VIII
« Et si on arrêtait les métaphores? »
Le petit signe qui signifie que le message a bien été envoyé me pousse à mettre mon téléphone de côté. Je ne sais pas pourquoi j'ai fais ça, il ne répondra sans doute pas. Après tout, il n'a pas réellement cherché à venir me voir, c'est sans doute qu'il n'en avait pas l'envie. Je souffle un grand coup avant de reprendre ma lecture, mes lunettes vissées sur le nez et mon devoir sous les yeux.
Après tout je ne comprends pas pourquoi j'accorde autant d'importance à un strict inconnu, pourquoi je suis obsédée par le fait de rencontrer quelqu'un... On m'a toujours dit que si ça devait arriver, ça arriverait seul, sans chercher ni forcer le destin. Je ne peux pas dire que ce soit la solitude le problème, parce qu'au fond ce n'est pas comme si j'avais connu autre chose avant. Je crois que je suis juste un peu désespérée d'être toujours celle qui répond « le néant » lorsque mes ancêtres que je n'ai pas vu depuis des lustres lâchent à table « alors Danaé, les amours? » ou lorsqu'un ami de la famille pense que je brise le cœur des garçons comme on change de chemise.
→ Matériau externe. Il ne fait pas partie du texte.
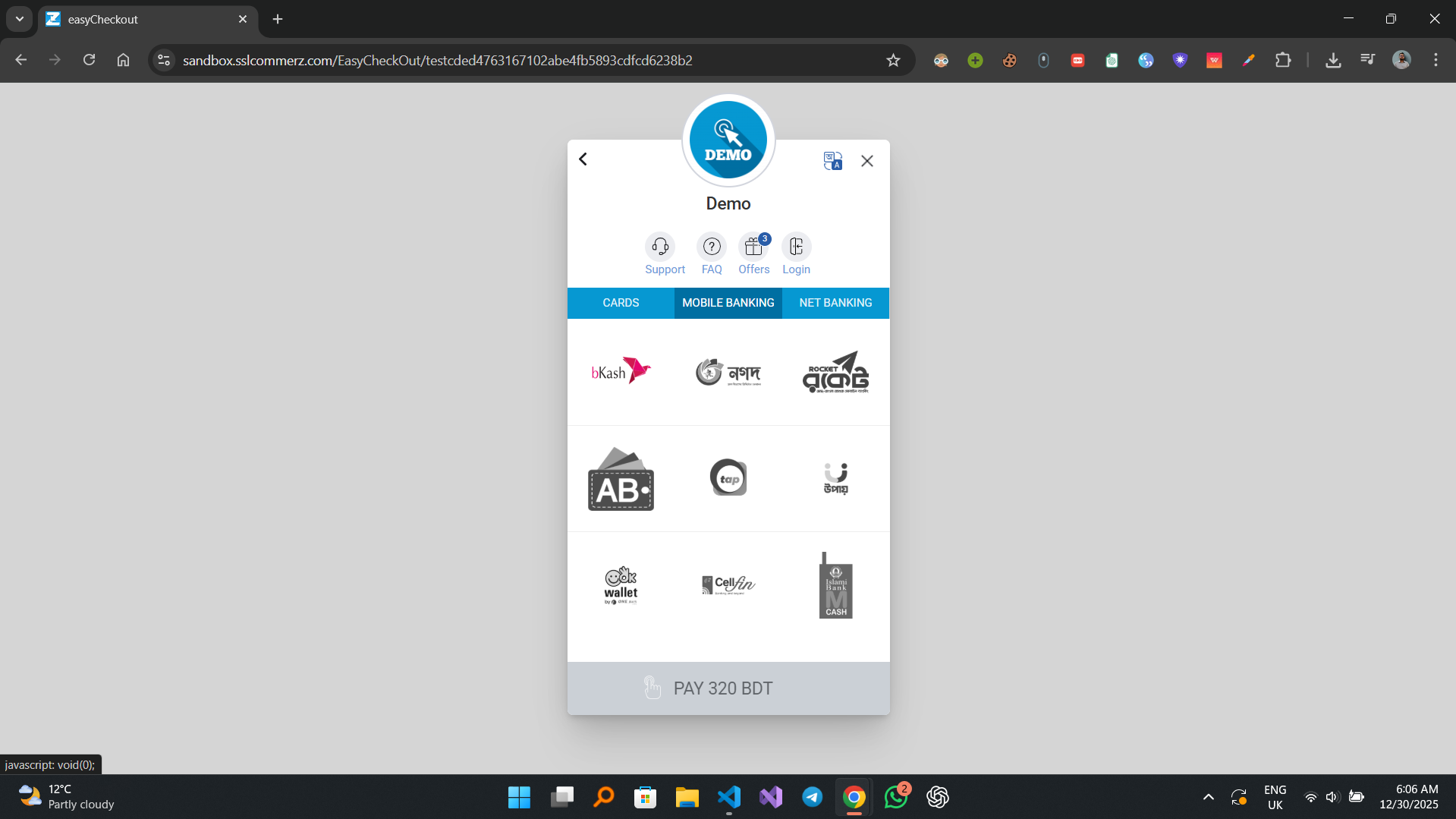Open the browser tab search chevron
This screenshot has width=1456, height=819.
coord(19,19)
J'ai l'impression de louper quelque chose lorsque je vois autour de moi les gens s'aimer, c'est un sentiment qui a l'air si doux, si épanouissant et qui peut se révéler pourtant bien plus destructeur qu'il n'y paraît.
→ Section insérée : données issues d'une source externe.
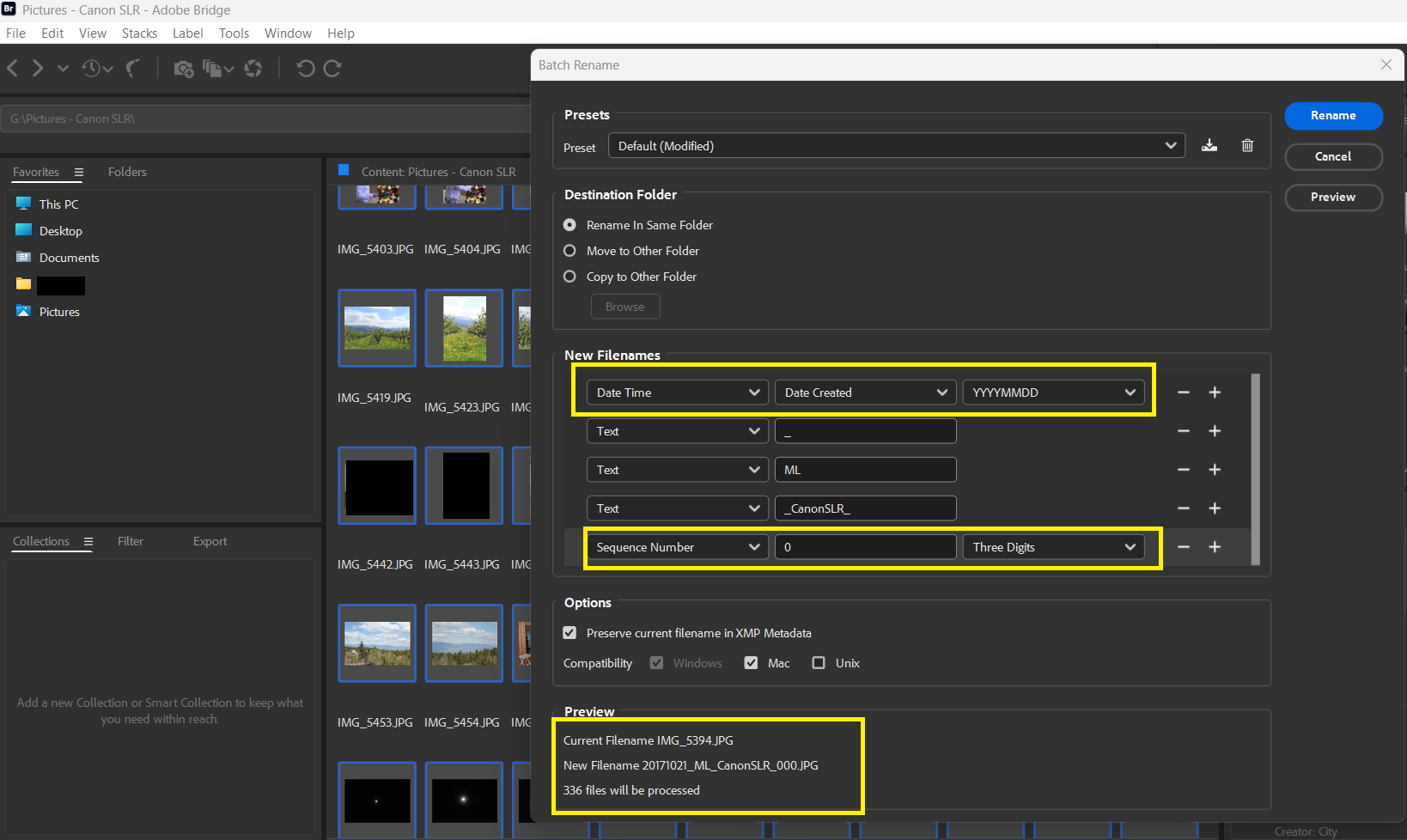Open the Date Created dropdown

tap(864, 392)
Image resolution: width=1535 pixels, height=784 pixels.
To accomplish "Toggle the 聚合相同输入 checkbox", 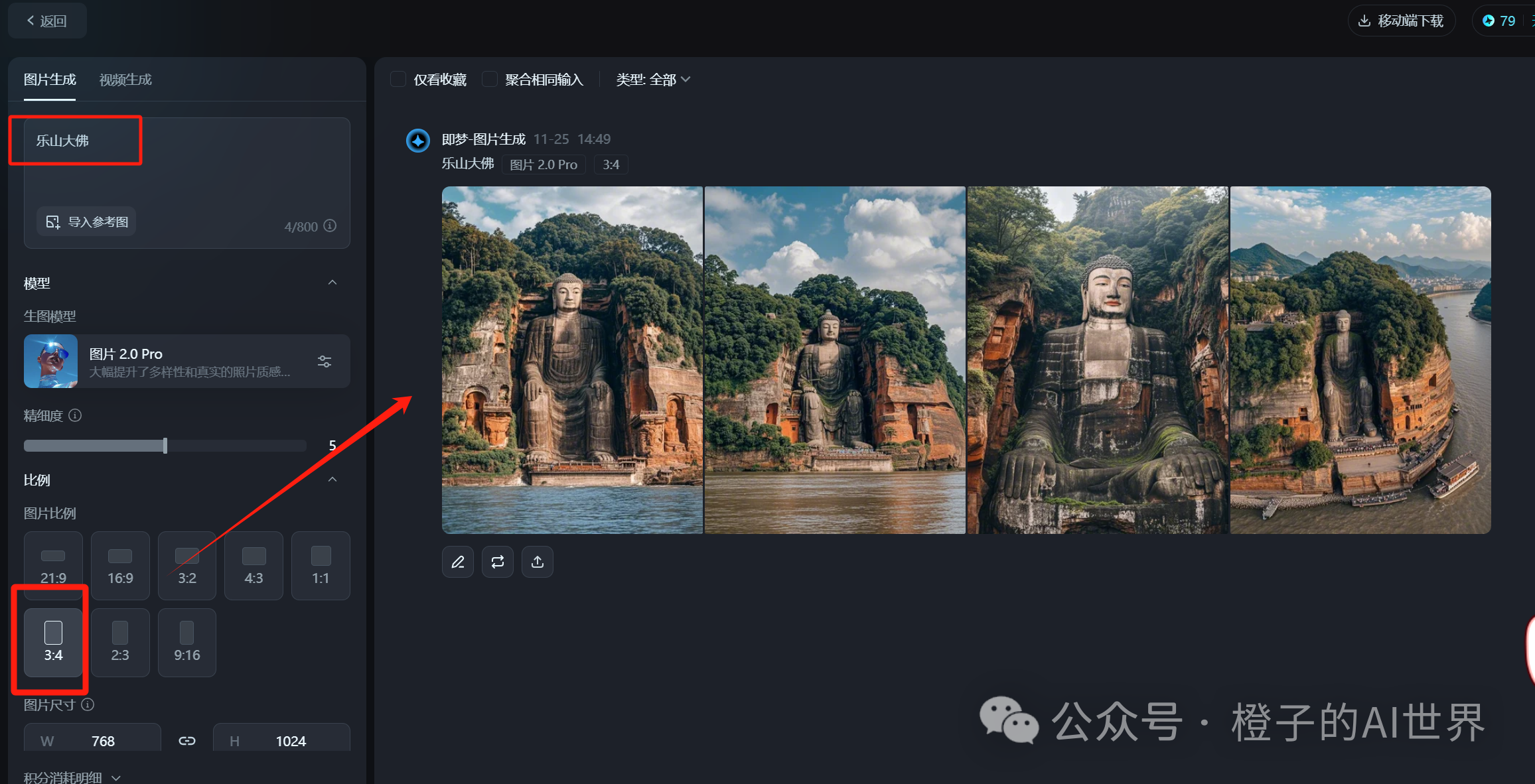I will [x=490, y=80].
J'entends la petite sonnerie qui m'informe d'une réponse. Je ne veux pas savoir. Je ne veux plus entendre parler de ce gars, qui semble si particulier mais qui peut-être joue un rôle. Il doit, lui, sans doute briser des cœurs assez facilement. A en juger par ses photos il n'est vraiment pas repoussant du tout, il dégage quelque chose de singulier, une aura indescriptible. Mais tout ça, je n'y crois que parce que j'en ai l'envie. On ne connaît jamais les gens sur ce style d'application. Peut-être qu'en réalité c'est le plus grand des salauds, et que je ne louperai strictement rien en ne lui accordant pas même une seconde de mon temps.
Impossible de continuer à travailler, mon esprit s'évade, s'échappe et j'attrape mon téléphone d'une main lasse en me maudissant d'avance pour avoir cédé a cette débilité plutôt qu'en restant concentrée sur ma dissertation.
« Tu as raison, recommençons. Elahija, vingt-quatre ans, enchanté. Tes yeux me donnent envie de continuer à te parler. »
Mes yeux? C'est quoi ça encore...?
Je ne peux m'empêcher de lâcher un rire face à cette réponse, qui je l'admets, me laisse totalement indifférente. Comme si on n'avait pas déjà utilisé cette technique jusqu'à ce que la corde cède.
« Mes yeux? Ça a réellement fonctionné sur quelqu'un ça? »
Mon ordinateur décide de lancer une mise à jour, alors que je n'avais pas sauvegardé - évidemment sinon ce n'est pas drôle.
Traître.
« Non, je ne sais pas? Je n'ai jamais dit ça à personne, ça ne se voulait pas être une technique, juste un fait. Tu sais, cette maxime qui dit que les yeux sont les fenêtres de l'âme. Je trouve ça assez juste te concernant. »
Qu'est-ce que...?
Je reste stoïque face à ses mots, regrettant presque les métaphores sans but.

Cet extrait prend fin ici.